The Latin American theological commission (CTL), which comes together under the auspices of the Latin American Council of Churches (CLAI), has in recent years articulated its thinking on the topic "Grace, the cross and hope" in the following points:

• God's grace and love, freely given, are the way into Christian life. The understanding of the unconditional availability of God, who accepts us as we are, affects our relationship with the culture around us and the whole ecosystem: nothing is outside the purpose of God's love. Nothing can be outside the realm of those who feel part of that resolve. We are free so that we can free others; we are loved so that we can love others.

• To experience grace is to experience rest and repose in God. The church is called to celebrate God's good provision. This is why celebration is part of its daily life. Celebration expresses the irrepressible joy of those who know that, no matter what happens in the world, God has the last word. The affection, the fraternal support, of those in the faith community is a sign of the movement of the love of God as we are accepted and rehabilitated. Celebration and praise correspond to the knowledge that God's love is freely given to each one of us. Churches are therefore not communities of law or discipline, but rather communities of celebration, rejoicing, joy and hope.

• In our region and in the world, the force of the economic system that marginalizes large sectors is anti-grace, is dis-grace. Faced with a dehumanizing market, political schemes with no credibility, a judicial system that favours the powerful, systemic corruption, a loss of values breaking up our families, communities and societies..., "God is able to provide you with every blessing in abundance" (2 Cor. 9:8). God's gift of grace means that the hope of life is poured out through the cross. Grace, in a Latin American context, means dealing with the realities of life, the cross, but with a sense of hope. Grace is God's gift in the face of a loss of hope. Our churches are communities of the Spirit, where we have learned to live God's grace in Christ.

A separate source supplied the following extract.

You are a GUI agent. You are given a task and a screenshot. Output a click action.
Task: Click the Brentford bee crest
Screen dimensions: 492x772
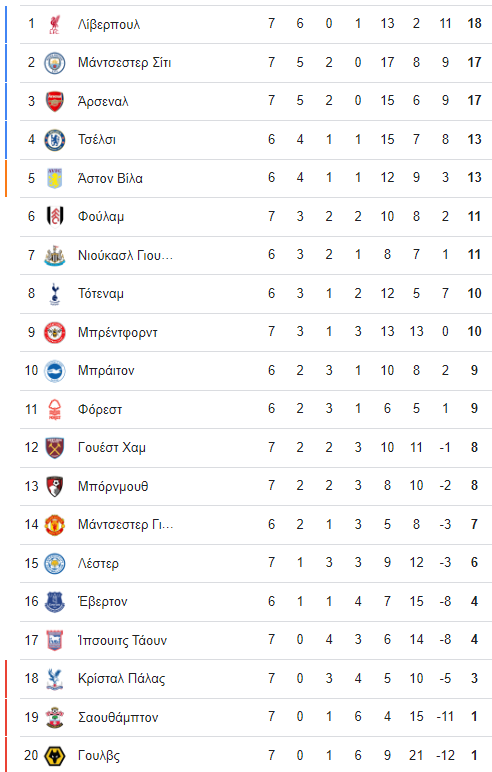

It is not easy to act as God wants, to live in accordance with kingdom values. It seems that grace is seen in two extremes today: either experienced as whimsical moods, limited to private feelings, or recited as a definitive catechism, with a concern for orthodoxy. Neither of these extremes is faithful to the Spirit of the gospel. In today's society every man and woman has to fight to "be somebody", to be worthy. This logic is so different and contrary to that of grace! In exclusive societies, recognition of human dignity is selective.

• It is important to link grace and human dignity; both refer to God, and both refer to the human being. Human dignity and divine grace are inseparable because it is not possible to experience God's grace without human dignity. Where there is no human dignity, there is an absence of God's grace; where there is human dignity, in some way God's grace and God's glory are present.

We feel that God's grace, as a blessing from on high, is walking around our streets and cities, running through our fields and towns, knocking on the doors of our homes and communities, reaching into our lives and renewing our motivation and spirituality. We can say without doubt that we are living in the "kairos of grace": may grace abound.

Israel Batista

Rev. Israel Batista, from Cuba, is general secretary of the Latin American Council of Churches (CLAI). He writes on behalf of the Latin American Theological Commission.